Où voir des tapisseries ? : expositions et musées

Parcours à travers des musées parfois trop discrets et les expositions du moment

Par Le Journal des Arts · Le Journal des Arts

Le 24 octobre 1997 - 1676 mots

Tout amateur d’art sait que le Louvre ou le Musée des arts décoratifs sont des hauts lieux de la tapisserie. Mais peut-être ignore-t-il que la province regorge d’institutions conservant jalousement de splendides tentures anciennes, trésors de cathédrales ou précieux butins des seigneurs d’antan. Et aussi quelques ateliers d’artistes, dans des endroits sauvages et insolites propres au recueillement du peintre-cartonnier... Les expositions en cours illustrent, elles, les tendances les plus récentes de la création actuelle.

EXPOSITIONS

- TAPISSERIES CONTEMPORAINES D’AUBUSSON. ARTISTES ET ARTISANS, jusqu’au 30 novembre, chapelle de la Sorbonne, 75005 Paris, tlj sauf dimanche 11h-17h45.
Aubusson, capitale de la tapisserie, seul endroit où s’active encore toute la chaîne des métiers : producteurs et filateurs de laine, teinturiers, peintres-cartonniers, liciers, mais aussi restaurateurs. L’exposition de la chapelle de la Sorbonne témoigne de cette vitalité. Quinze artistes y sont représentés, des plus établis comme Olivier Debré aux jeunes créateurs. Particulièrement originaux, les travaux des designers Élisabeth Garouste et Mattia Bonetti qui tentent d’intégrer la tapisserie dans les objets du quotidien. À noter aussi la tapisserie de Roy Lichtenstein, commande publique destinée à la Bibliothèque nationale de France. Une exposition qui convaincra ceux qui doutaient encore de l’avenir d’Aubusson et de Felletin...
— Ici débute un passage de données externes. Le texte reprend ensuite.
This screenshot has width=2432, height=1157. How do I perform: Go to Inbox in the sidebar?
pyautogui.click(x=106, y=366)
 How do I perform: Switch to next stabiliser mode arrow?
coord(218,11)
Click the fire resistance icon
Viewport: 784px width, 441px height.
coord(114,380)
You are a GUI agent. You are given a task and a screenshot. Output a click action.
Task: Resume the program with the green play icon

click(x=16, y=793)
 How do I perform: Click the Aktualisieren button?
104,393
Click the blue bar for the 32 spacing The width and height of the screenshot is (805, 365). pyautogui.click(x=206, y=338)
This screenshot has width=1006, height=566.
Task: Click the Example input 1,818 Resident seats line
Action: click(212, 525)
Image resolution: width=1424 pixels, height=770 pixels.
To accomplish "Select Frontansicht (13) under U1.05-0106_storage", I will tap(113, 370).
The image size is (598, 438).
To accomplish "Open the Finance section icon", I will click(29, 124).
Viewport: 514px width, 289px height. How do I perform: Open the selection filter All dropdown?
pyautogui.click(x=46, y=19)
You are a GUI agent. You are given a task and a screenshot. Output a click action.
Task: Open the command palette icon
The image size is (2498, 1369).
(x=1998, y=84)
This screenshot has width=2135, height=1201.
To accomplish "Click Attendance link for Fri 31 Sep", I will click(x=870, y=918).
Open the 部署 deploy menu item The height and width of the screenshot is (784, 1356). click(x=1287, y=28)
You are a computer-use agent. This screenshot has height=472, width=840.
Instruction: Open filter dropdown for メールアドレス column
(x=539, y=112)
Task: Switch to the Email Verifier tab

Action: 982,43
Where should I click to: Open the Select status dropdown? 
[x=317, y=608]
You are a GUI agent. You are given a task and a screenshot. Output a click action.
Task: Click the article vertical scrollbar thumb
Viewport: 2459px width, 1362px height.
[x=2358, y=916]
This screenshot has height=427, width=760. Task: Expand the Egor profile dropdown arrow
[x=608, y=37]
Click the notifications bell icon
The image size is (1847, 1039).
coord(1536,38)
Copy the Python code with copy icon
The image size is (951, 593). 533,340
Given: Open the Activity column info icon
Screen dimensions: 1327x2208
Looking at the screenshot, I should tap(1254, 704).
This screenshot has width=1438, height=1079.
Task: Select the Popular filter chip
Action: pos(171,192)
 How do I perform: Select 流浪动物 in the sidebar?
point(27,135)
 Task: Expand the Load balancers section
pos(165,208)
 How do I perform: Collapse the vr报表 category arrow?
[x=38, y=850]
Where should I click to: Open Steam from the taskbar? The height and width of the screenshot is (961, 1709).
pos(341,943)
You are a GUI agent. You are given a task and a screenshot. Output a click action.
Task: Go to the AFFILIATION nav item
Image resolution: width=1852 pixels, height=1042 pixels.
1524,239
- FRÉDÉRIC OLLEREAU, LA MAISON DE LAINE, Centre d’art contemporain de Vassivière, île de Vassivière, 87120 Beaumont-du-Lac, tél. 05 55 69 27 27. Film vidéo relatant la réalisation de l’œuvre et son installation sur l’île, jusqu’au 31 décembre.
La tapisserie, une voie négligée par les artistes contemporains ? Frédéric Ollereau prouve en tout cas le contraire avec sa Maison de Laine. Cette tapisserie en laine et soie aux motifs de squelette recouvre un bloc de granit représentant schématiquemenet une maison. Dépôt du Fnac, elle sera exposée temporairement sur le rivage de l’île de Vassivière où elle subira les intempéries et les attaques inéluctables du temps. Un témoignage de "l’éphémérité", une "réalité incontournable, au-delà de toute résistance sociale, de toute intervention protectrice", rappelle Frédéric Ollereau.

- AU FIL D’UN REGARD, L’ART DE LA TAPISSERIE ET DE SA RESTAURATION, 30 octobre-1er décembre, Aéroports de Paris, Orly-Ouest, 2e étage, Espace Les cimaises, tél. 01 49 75 69 51, tous les jours.
Le regard d’un photographe sur l’art des lices... François Poche ne se limite pas à une approche instructive qui se contenterait d’illustrer la technique du licier et son travail de restauration. Avec des cadrages extrêmement serrés, de forts grossissements, le choix de grands formats, il nous fait pénétrer dans un monde presque irréel – le licier, étrange personnage, évolue dans un univers magnifiquement coloré. Une exposition qui se veut aussi une réflexion sur le temps : temps court de l’enchaînement rapide des gestes ; temps long de la patience du licier pour tisser une pièce, mais surtout du passé plusieurs fois centenaire de certaines tentures marquées par l’épreuve des âges...

MUSÉES

- Musée des tapisseries, place des Martyrs de la Résistance, 13100 Aix-en-Provence
Les archevêques d’Aix avaient rassemblé aux XVIIe et XVIIIe siècles une série de tapisseries destinées à décorer leur palais... pour le plus grand plaisir des amateurs contemporains de l’art des lices. Ceux-ci peuvent aujourd’hui admirer cette riche collection qui illustre bien le goût pour l’ornementation et la fantaisie, si caractéristique du XVIIIe siècle. Tous les “classiques” sont représentés, dans un décor Louis XVI d’époque, depuis la suite de “Grotesques” – dite “de Berain” – à L’histoire de Don Quichotte, en passant par les “russeries”.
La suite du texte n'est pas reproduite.